Prep time - 10 minutes
Time needed for frying - 20 minutes
Get ready with:
1 cup broken urad dal /uzhutham parippu (sun dried)
3.5 tbsp coriander seeds / kothamalli (sun dried)
50 nos medium sun dried and destalked redchillies / milagai (weighed approx 50 gms)
1/2 tsp Hing
1 tsp table salt
15 nos slender garlic pods (I used nattu poondu or country variety)
3-4 sprigs washed and wiped dry
Few drops of oil- for frying
Assemble the ingredients. As mentioned above, I sun dried urad dal, coriander and the red chillies. Esp the chillies until they were light and crisp. The hing, you see near the table salt, is the rock variety for the added flavour. The garlic is country variety which also adds to the final flavour.
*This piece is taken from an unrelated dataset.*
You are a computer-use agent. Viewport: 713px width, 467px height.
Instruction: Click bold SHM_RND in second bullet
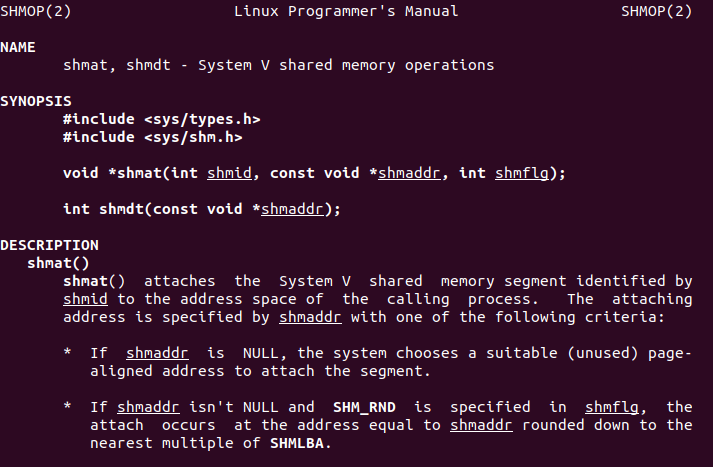[x=364, y=407]
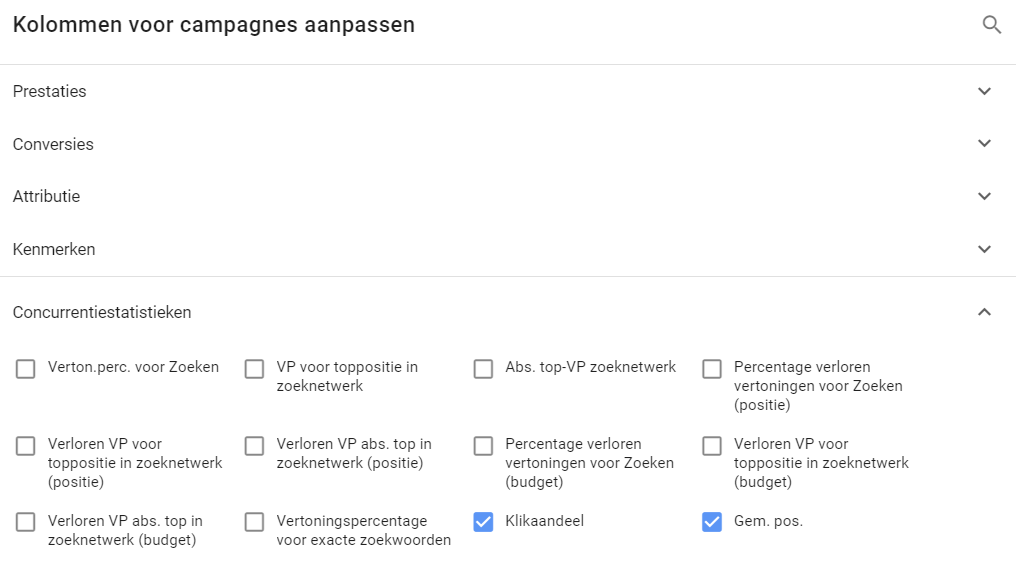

Mince the garlic and let it sundry for a couple of hours. This is to absorb the extra moisture in them. The fresh garlic if used directly would interfere with grinding of dry powder, towards the final stage.
Heat a wide thick bottomed kadai with a few drops of oil. Add urad dal and coriander seeds and fry together in low-medium heat to 5-7 minutes, or until they are golden brown in colour. Transfer to a stainless tray. Always use a heat resistant metal tray as the fried ingredients transferred, tend to be too hot.
Fry the curry leaves for a few seconds and transfer to the plate. Do not bother to fry them until crispy. The heat of the dal is enough to turn the leaves, crispy.
Fry the hing next, for a few seconds and transfer.
Trickle a few drops of oil and fry the chillies for a few seconds until the aroma emanates, taking utmost care not to burn them.
Let it cool to room temperature. Transfer to a mixie and pulse for a few seconds. Do not pulse too fine. Add the sun dried garlic bits, while still coarse and pulse / dry grind again. It's again a personal choice to make it a bit coarse or fine. I prefer my podi, slightly coarser.
Sun drying the ingredients before frying, enhances the shelf life. We do not want moisture in them so that it grinds fine after frying as well. If you cannot sundry, microwave the dal and coriander for a few seconds, toss and return for some more time. You can do the same with minced garlic too.
My family prefers podi, a bit towards the spicier side. Addition of gingelly oil while serving would bring down the heat and spice levels . If you are still apprehensive, you may cut down the number of chillies to 25-30, for a milder version.
Bring down the numbers to 5-6, if you use larger cloves of garlic.
2.5 kgs of fresh podi for my daughter, packed right away all set to go to the US.